* [SUPPLIED INFORMATION]:
• • • •

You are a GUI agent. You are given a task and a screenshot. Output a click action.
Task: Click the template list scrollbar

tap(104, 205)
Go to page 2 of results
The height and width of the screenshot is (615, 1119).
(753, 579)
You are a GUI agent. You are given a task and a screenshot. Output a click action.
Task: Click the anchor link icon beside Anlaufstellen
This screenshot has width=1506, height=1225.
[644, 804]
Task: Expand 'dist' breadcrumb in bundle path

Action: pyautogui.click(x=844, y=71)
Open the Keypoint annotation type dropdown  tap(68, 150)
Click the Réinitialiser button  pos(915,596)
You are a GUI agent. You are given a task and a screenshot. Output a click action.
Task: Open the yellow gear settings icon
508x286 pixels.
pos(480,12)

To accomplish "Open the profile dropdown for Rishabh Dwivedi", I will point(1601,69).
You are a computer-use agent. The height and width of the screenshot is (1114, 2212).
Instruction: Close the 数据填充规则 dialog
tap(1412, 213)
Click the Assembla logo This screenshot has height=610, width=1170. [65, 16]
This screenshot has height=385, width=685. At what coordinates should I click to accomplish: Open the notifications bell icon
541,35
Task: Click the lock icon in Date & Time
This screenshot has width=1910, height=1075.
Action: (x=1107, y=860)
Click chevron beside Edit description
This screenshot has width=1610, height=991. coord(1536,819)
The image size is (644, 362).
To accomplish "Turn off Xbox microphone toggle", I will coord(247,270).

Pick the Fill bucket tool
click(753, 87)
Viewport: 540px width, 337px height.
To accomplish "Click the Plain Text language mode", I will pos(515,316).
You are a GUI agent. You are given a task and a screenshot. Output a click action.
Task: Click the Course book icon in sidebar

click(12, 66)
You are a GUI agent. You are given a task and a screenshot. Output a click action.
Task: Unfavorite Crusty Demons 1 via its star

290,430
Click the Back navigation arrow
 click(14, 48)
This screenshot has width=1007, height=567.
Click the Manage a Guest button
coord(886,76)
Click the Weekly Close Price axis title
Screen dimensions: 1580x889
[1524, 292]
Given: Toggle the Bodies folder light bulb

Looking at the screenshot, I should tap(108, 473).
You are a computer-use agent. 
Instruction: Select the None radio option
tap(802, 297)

• • • •

* [REQUIRED WORK]:
From the line that contains "Pick the Fill bucket tool" through the end of the records above, print every line exactly and nothing else.

* [EXERCISE RESPONSE]:
Pick the Fill bucket tool
click(753, 87)
Viewport: 540px width, 337px height.
To accomplish "Click the Plain Text language mode", I will pos(515,316).
You are a GUI agent. You are given a task and a screenshot. Output a click action.
Task: Click the Course book icon in sidebar

click(12, 66)
You are a GUI agent. You are given a task and a screenshot. Output a click action.
Task: Unfavorite Crusty Demons 1 via its star

290,430
Click the Back navigation arrow
 click(14, 48)
This screenshot has width=1007, height=567.
Click the Manage a Guest button
coord(886,76)
Click the Weekly Close Price axis title
Screen dimensions: 1580x889
[1524, 292]
Given: Toggle the Bodies folder light bulb

Looking at the screenshot, I should tap(108, 473).
You are a computer-use agent. 
Instruction: Select the None radio option
tap(802, 297)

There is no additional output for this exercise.